__YOUR INSTRUCTIONS__
Write out every one of the records below without altering a single character, and keep each line as it stands.

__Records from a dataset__
>>>

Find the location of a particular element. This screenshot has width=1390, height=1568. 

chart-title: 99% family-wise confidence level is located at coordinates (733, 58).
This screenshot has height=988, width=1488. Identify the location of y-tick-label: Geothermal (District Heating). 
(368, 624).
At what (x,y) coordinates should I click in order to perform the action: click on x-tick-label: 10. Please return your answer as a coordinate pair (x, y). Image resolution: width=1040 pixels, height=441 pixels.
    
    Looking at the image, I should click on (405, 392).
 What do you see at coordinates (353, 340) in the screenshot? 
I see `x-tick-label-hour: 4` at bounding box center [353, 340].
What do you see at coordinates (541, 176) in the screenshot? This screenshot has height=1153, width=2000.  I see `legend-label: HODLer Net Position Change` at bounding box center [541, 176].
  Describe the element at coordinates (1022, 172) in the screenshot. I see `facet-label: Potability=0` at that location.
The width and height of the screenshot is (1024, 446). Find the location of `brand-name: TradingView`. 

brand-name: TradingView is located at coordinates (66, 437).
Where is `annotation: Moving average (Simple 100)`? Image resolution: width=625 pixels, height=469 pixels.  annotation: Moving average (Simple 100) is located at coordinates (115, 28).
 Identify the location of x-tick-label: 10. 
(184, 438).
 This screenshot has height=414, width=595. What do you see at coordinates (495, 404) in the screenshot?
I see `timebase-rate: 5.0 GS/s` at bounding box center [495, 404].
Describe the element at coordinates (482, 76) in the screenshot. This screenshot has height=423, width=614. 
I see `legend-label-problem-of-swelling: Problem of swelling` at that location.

<<<

__RESPONSE AREA__
Find the location of a particular element. This screenshot has width=1390, height=1568. 

chart-title: 99% family-wise confidence level is located at coordinates (733, 58).
This screenshot has height=988, width=1488. Identify the location of y-tick-label: Geothermal (District Heating). 
(368, 624).
At what (x,y) coordinates should I click in order to perform the action: click on x-tick-label: 10. Please return your answer as a coordinate pair (x, y). Image resolution: width=1040 pixels, height=441 pixels.
    
    Looking at the image, I should click on (405, 392).
 What do you see at coordinates (353, 340) in the screenshot? 
I see `x-tick-label-hour: 4` at bounding box center [353, 340].
What do you see at coordinates (541, 176) in the screenshot? This screenshot has height=1153, width=2000.  I see `legend-label: HODLer Net Position Change` at bounding box center [541, 176].
  Describe the element at coordinates (1022, 172) in the screenshot. I see `facet-label: Potability=0` at that location.
The width and height of the screenshot is (1024, 446). Find the location of `brand-name: TradingView`. 

brand-name: TradingView is located at coordinates (66, 437).
Where is `annotation: Moving average (Simple 100)`? Image resolution: width=625 pixels, height=469 pixels.  annotation: Moving average (Simple 100) is located at coordinates (115, 28).
 Identify the location of x-tick-label: 10. 
(184, 438).
 This screenshot has height=414, width=595. What do you see at coordinates (495, 404) in the screenshot?
I see `timebase-rate: 5.0 GS/s` at bounding box center [495, 404].
Describe the element at coordinates (482, 76) in the screenshot. This screenshot has height=423, width=614. 
I see `legend-label-problem-of-swelling: Problem of swelling` at that location.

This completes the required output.